Sunday, July 6, 2014

Who Are the Frugal People?

Note: This was originally published May 17, 1999, when I was the Frugal Living Guide for Other sites have since picked it up and published it, but I own the rights to it. I am not complaining; on the contrary, it's a compliment when people think what I have written is worth repeating - as long as they attribute the work to me.

Frugal people are familiar with things like self-sufficiency, homeschooling, midwifery, simple living, alternative energy, dumpster diving and wild food foraging. We are also familiar with budgets, bank rates, and personal finance.

We live in every circumstance and situation imaginable, from past the end-of-the-road rural cabins, to highrise apartments. Some of us are passionate about the natural world around us, others feel as if allowing our hair to grow an extra inch is going natural. For some, "back to basics" means cooking a meal instead of eating out, for others, it means sawing the winter's wood with a crosscut saw.

Just as we are a diverse, broad ray in the spectrum of lifestyles, we are also perceived in many opposing ways.

"Frugality" can conjure up visions of continual black bean soup and shoes with cardboard insoles. "Mean" and "stingy" are the synonyms that come quickly to mind. Doing without, deprivation, and poor, are other words used to describe a state of being that's a threat rather than a blessing; a thing to be avoided rather than sought after.

But frugality (synonyms: economical, money-wise, canny) can also mean creatively making the available money do as many things as possible, down to creating and maintaining a comfortable savings account and living debt-free.

What and who are we, really?
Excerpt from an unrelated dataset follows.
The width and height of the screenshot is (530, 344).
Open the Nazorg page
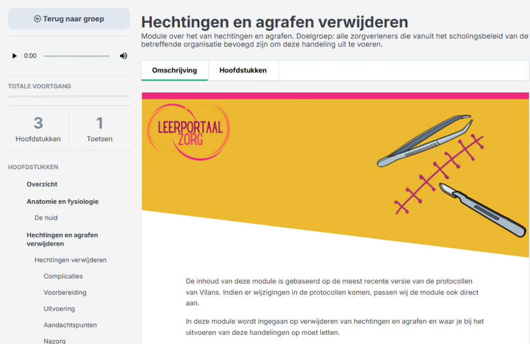click(54, 340)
Most of us will find ourselves on neither end of this seesaw -- and seesaw it is. Nothing ever stays balanced exactly, so there is always a little adjustment to be made here, a little tuck to be taken there. Probably the only thing that can be said of frugal people is that they are determined to get the most and the best from the resources they have.

Most of us simply continue trying to be more and more frugal in various ways, but there are those who have the courage to completely sell out. Voluntary simplicity, they call it. A simpler, more frugal life isn't limited to those who have already made it, and changed their minds, either.

In the final test, living frugally is all about choices... yours and mine. When we begin to make conscious choices about how, when, and if we use your resources, we are immediately more in control. And when we're in control, the responsibility is ours -- for a more frugal tomorrow, personally and globally.

Sunday, June 22, 2014

Old Tshirts

Besides using old tshirt and tshirt material for "yarn" to make rugs, bags and the like, the material can be used in a lot of different ways!

  • Cut the front and back out, then fold them in fourths and sew them together at the edges. Sew an "X" or other design all the way across it to hold the layers together: Hot pad made!

  • Cut two or three inch squares and use them for disposable makeup or nail polish removal.

  • Use them for padding in potholders.

  • Snip them in small pieces and use as stuffing in toys, throw pillows or door draft stoppers.

  • Cut the neckline bigger (no need to hem as it will curl), sew the bottom together and put it on a hanger on the wall to hold rags, plastic bags, sewing projects, etc.

  • The sleeves and any leftover pieces make great dust cloths.

Other ideas? I'm sure we all have a few old tshirts around!